> [Задание]:
Продолжи отрывок о рыбацком поселке на берегу Балтийского моря, начиная сразу после его последнего предложения.

> [Отрывок]:
-=-=-

В РЫБАЦКОМ ПОСЕЛКЕ
В РЫБАЦКОМ ПОСЕЛКЕ
Из Кемери мы переехали километров на тридцать пять-сорок вперед и разместились в рыбацком поселке, стоящем прямо на берегу моря.
Довольно неблагоустроенный, этот поселок беспорядочно раскинулся на песчаном берегу от воды до опушки леса. Жилые дома и хозяйственные постройки располагались здесь без всякого плана, не было и обычных улиц и переулков, селились как попало — кто где облюбовал место, там и возводил свой дом и хозяйственные постройки. Словом, своей планировкой рыбацкий поселок на берегу Балтийского моря напоминал среднеазиатский или кавказский аул. На берегу, у самой воды, был сооружен засолочный цех с несколькими большими бетонированными чанами, этот цех, по-видимому, принадлежал одному хозяину и содержался в довольно приличном санитарном состоянии. Но сейчас чаны были пусты, хотя почти все рыбаки находились дома, а их рыболовный флот лежал на прибрежном песке в полной исправности. Правда, сетей и прочих рыболовных снастей не было видно. В поселке нас удивили очень интересные сооружения, имевшиеся в каждом дворе, — шалаши. Для чего они стоят у каждого дома, для нас долго оставалось загадкой. Одно только было ясно: шалаши эти сооружены не для детской игры.
Передовые позиции от этого поселка находились в восьми-десяти километрах, однако мы расположились в нем как дома, чувствуя себя довольно уверенно и спокойно. Теперь ведь наступаем мы, а немцы обороняются; теперь мы торжествуем одну победу за другой, а немцы впадают в один траур за другим. Теперь, как и всегда на войне, господствуют постоянно действующие факторы, а не временные успехи, достигнутые к тому же в силу вероломства и внезапности нападения. Сознание всего этого, как дрожжи, поднимало в нас боевой дух и безудержное стремление во что бы то ни стало изгнать ненавистного врага с нашей земли, разбить на его собственной земле и водрузить знамя победы над Берлином.
Рыбацкий поселок, хотя и раскинулся на довольно широком пространстве, был все же невелик. Сравнительно небольшой аппарат штаба и политотдела корпуса тут разместился с трудом, заполнив поселение, что называется, до краев. Жилища рыбаков выглядели не то чтобы сильно убогими, но и далеко не богатыми, только три-четыре дома выделялись из общей массы, причем, только один из них был под железной крышей, остальные — с земляным покрытием. Абсолютное большинство домов представляли собой одно-двухкомнатное жилье; как правило, с земляными полами. Но только когда мы расселились и вплотную познакомились с жизнью тружеников моря, только тогда мы увидели и поняли, что такое бедность.

-=-=-

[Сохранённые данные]
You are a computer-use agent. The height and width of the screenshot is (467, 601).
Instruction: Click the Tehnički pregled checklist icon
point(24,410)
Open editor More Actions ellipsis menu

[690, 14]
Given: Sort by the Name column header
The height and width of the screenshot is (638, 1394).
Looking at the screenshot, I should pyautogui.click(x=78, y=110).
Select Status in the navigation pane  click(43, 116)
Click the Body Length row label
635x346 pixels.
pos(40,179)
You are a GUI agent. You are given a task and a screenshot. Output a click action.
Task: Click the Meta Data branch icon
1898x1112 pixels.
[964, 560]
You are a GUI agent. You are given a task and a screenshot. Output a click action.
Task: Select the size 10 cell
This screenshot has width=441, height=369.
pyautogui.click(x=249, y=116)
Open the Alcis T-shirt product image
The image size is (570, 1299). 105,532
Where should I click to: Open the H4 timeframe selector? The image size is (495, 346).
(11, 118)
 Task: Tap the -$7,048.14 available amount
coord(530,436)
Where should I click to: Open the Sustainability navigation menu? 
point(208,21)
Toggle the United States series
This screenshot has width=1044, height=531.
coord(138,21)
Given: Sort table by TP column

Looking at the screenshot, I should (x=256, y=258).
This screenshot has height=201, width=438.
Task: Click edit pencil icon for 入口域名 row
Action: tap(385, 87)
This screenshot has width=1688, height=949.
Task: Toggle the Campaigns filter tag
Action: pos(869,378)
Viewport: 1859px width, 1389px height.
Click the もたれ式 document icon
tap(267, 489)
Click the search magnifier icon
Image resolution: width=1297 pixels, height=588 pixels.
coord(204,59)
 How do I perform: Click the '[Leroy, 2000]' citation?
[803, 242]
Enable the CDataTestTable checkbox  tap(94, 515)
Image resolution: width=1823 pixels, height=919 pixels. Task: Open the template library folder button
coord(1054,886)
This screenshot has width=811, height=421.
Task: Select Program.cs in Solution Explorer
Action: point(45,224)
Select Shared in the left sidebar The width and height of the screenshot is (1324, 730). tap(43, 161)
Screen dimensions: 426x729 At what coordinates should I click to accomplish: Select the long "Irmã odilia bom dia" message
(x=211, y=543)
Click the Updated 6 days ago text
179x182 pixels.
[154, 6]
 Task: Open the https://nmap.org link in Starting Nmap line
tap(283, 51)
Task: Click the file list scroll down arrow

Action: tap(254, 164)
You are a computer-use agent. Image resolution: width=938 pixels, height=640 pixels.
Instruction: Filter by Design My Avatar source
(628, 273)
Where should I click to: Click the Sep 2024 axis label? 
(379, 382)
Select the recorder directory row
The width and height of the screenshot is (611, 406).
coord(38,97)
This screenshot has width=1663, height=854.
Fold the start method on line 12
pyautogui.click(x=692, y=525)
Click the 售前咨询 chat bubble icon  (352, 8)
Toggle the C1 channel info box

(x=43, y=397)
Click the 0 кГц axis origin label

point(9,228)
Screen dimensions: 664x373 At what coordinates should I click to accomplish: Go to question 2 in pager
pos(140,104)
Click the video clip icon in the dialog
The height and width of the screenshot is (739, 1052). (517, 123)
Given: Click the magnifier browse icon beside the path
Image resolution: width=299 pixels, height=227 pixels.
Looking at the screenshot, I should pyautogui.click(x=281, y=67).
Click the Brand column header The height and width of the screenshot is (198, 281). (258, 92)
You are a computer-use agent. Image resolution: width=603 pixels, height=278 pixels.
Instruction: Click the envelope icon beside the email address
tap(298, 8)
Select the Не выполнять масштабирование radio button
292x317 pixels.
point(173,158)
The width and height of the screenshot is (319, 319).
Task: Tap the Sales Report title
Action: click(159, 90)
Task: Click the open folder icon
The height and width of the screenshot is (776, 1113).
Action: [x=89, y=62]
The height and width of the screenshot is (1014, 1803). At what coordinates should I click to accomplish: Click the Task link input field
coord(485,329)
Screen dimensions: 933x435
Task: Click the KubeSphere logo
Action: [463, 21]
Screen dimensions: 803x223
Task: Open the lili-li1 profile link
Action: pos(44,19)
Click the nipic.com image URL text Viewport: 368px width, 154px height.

-=-=-

> [Результат]:
Политотдел устроился в нескольких домах по два-три человека, а для канцелярии мы облюбовали дом на самой опушке леса, в котором была всего одна комната, но более или менее просторная и отдельная от кухни; в остальных домах комната и кухня были суть одно и то же. В канцелярии нас разместилось человек пять, потому что хозяева отдали нам всю комнату, а сами перешли в кухню. Из обстановки в нашей комнате были одна жесткая железная койка без матраца, грубо сколоченный некрашеный стол, одна длинная скамейка и две некрашеные табуретки. Другой мебели в доме рыбака не было. Зато было четверо полуодетых детей и полувысохшая жена. Сам рыбак дома только ночевал, а на день куда-то уходил, и хозяйка целыми днями просиживала одна с детьми на кухне, лишь к вечеру затеваясь с готовкой. Часто ее навещала соседка или родственница, в ее присутствии хозяйка становилась как-то бодрее и веселее.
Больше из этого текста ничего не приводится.